> _Exercise brief_: Locate every line in the records below that holds the word "team" and return each one.
(Given records Opens)
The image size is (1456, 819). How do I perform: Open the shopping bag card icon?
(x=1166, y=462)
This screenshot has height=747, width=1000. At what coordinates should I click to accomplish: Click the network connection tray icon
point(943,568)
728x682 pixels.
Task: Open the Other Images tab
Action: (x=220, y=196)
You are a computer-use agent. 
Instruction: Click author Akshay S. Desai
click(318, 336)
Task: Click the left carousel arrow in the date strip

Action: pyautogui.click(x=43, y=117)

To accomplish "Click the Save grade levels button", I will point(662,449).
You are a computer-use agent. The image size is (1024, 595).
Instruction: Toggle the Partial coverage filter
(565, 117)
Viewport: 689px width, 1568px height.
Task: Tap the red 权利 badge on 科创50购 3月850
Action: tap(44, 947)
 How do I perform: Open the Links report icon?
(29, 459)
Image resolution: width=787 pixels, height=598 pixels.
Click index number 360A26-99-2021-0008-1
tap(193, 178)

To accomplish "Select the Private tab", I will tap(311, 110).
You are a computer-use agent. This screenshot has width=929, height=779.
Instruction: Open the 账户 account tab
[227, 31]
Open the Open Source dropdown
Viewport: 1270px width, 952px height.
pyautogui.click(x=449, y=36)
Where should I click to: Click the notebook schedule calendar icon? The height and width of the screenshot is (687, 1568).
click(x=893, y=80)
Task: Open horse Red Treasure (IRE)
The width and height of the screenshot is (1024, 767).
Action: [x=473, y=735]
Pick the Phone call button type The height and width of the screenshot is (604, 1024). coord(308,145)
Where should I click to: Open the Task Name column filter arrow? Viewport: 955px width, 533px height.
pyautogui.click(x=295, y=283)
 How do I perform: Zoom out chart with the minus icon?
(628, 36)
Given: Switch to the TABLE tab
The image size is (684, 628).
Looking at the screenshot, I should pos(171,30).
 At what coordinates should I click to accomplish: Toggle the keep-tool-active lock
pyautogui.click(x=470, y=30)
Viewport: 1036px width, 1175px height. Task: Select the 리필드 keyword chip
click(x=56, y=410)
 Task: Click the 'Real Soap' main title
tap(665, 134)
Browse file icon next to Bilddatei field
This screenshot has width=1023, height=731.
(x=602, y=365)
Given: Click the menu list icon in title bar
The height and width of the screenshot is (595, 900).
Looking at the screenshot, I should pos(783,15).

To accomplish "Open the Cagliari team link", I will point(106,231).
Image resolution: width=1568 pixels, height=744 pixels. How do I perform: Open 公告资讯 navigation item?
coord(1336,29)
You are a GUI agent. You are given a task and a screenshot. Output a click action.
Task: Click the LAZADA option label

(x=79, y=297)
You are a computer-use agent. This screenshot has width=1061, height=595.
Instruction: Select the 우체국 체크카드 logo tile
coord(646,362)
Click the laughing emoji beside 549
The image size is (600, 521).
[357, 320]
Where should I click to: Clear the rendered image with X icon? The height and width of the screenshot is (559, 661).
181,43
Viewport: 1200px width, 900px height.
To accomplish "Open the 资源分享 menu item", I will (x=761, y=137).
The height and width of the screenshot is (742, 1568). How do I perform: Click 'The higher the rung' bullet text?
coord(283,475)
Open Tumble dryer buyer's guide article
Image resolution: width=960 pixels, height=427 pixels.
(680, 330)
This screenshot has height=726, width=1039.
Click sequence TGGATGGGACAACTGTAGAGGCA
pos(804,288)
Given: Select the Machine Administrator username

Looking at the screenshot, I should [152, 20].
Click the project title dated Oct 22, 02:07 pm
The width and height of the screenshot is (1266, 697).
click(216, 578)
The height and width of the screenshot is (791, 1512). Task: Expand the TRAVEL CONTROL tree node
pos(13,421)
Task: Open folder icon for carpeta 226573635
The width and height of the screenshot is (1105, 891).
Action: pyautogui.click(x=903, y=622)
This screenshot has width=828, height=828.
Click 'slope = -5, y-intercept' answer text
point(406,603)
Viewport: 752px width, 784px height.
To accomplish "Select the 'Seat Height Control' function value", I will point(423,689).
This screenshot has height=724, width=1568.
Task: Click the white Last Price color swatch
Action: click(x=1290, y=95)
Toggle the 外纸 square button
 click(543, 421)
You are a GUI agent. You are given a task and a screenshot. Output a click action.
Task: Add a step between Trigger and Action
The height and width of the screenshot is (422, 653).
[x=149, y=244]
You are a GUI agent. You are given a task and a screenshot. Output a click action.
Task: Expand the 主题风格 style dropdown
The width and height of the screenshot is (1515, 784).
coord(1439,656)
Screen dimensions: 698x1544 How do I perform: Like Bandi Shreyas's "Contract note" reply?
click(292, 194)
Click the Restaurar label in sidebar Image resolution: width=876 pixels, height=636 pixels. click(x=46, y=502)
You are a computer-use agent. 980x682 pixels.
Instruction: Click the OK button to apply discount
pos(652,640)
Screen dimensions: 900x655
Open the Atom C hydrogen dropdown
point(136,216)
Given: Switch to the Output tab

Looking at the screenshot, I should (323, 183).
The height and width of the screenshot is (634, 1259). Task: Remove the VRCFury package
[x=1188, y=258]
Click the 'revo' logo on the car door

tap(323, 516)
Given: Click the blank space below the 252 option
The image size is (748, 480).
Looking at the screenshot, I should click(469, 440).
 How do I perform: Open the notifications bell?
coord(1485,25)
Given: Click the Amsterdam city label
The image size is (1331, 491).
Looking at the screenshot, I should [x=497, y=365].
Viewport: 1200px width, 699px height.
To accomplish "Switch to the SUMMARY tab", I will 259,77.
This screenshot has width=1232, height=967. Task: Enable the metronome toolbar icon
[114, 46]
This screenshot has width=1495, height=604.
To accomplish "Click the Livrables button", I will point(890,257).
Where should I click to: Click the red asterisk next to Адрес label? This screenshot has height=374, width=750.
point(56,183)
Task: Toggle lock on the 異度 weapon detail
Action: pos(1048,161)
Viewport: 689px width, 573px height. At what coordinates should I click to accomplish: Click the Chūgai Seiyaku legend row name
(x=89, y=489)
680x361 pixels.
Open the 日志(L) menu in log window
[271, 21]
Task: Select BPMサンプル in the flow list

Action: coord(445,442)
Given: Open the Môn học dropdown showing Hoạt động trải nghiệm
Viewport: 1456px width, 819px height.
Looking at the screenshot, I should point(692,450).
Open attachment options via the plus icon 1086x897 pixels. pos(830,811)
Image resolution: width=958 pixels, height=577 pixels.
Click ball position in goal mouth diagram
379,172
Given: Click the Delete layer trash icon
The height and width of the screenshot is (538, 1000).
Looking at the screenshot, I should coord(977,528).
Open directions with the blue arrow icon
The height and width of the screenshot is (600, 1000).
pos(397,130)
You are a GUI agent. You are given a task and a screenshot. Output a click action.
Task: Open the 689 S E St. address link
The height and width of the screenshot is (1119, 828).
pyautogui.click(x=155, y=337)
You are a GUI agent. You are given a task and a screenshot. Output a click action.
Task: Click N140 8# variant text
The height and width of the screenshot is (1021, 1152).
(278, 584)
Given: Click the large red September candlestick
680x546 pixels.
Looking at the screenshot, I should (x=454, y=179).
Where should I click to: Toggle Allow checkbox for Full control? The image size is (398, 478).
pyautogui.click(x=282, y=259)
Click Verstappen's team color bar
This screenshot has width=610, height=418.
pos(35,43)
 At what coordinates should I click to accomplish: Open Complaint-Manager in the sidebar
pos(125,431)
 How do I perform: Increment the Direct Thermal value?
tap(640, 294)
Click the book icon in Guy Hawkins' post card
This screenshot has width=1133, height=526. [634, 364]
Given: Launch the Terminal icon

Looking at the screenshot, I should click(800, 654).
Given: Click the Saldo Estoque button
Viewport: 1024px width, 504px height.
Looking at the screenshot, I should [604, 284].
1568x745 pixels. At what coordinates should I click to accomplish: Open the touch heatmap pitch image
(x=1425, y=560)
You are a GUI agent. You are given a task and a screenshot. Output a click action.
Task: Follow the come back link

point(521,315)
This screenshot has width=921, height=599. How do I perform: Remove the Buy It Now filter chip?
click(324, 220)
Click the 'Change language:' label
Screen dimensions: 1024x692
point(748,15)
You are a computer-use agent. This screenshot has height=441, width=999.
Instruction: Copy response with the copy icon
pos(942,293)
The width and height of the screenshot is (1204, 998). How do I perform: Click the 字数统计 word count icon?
(Given records Closes)
> _Written answer_:
To accomplish "Open the Cagliari team link", I will point(106,231).
Click Verstappen's team color bar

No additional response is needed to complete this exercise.